[Requirements]: Can you lay out every line of the data below as a JSON list of strings, one string per line, with blank lines skipped and the pictures left out?

[Word and item position data]
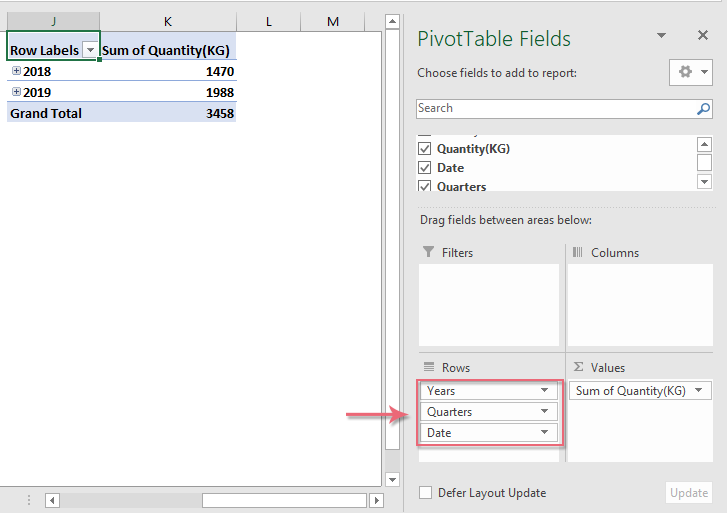Open the Quarters field dropdown in Rows
This screenshot has height=513, width=727.
click(x=545, y=412)
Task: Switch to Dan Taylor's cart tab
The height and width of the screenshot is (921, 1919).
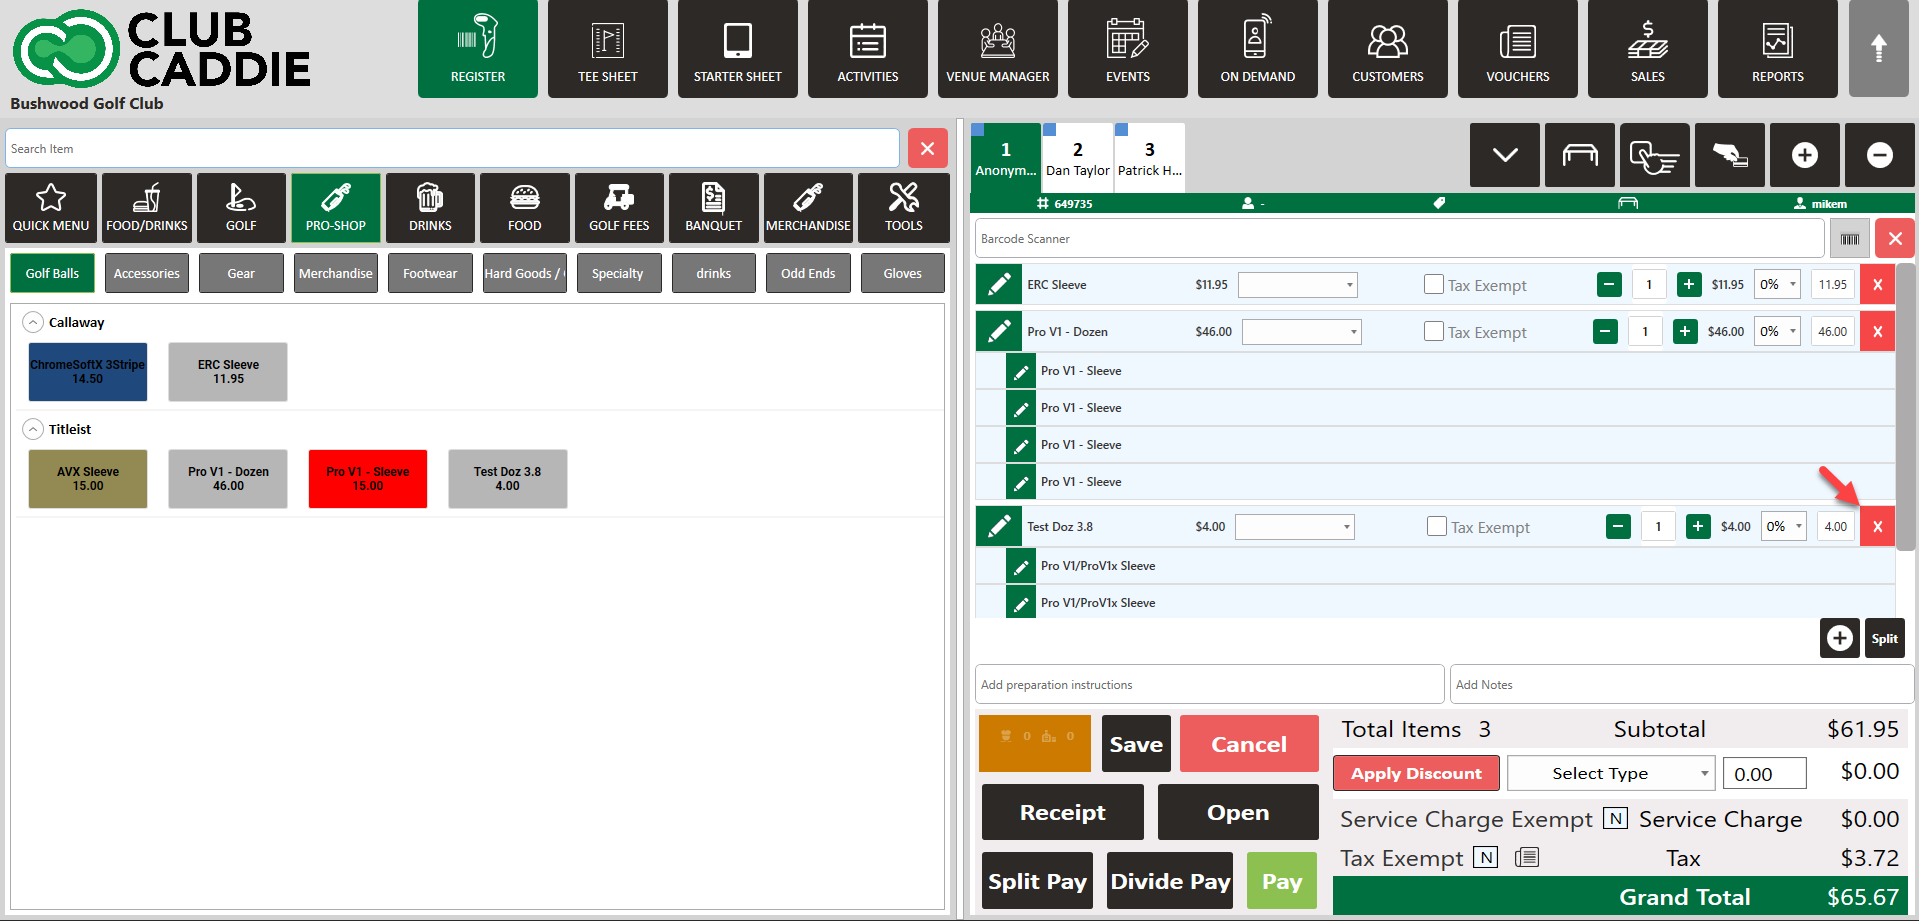Action: tap(1077, 157)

[Result below]:
[
  "Open the Quarters field dropdown in Rows",
  "This screenshot has height=513, width=727.",
  "click(x=545, y=412)",
  "Task: Switch to Dan Taylor's cart tab",
  "The height and width of the screenshot is (921, 1919).",
  "Action: tap(1077, 157)"
]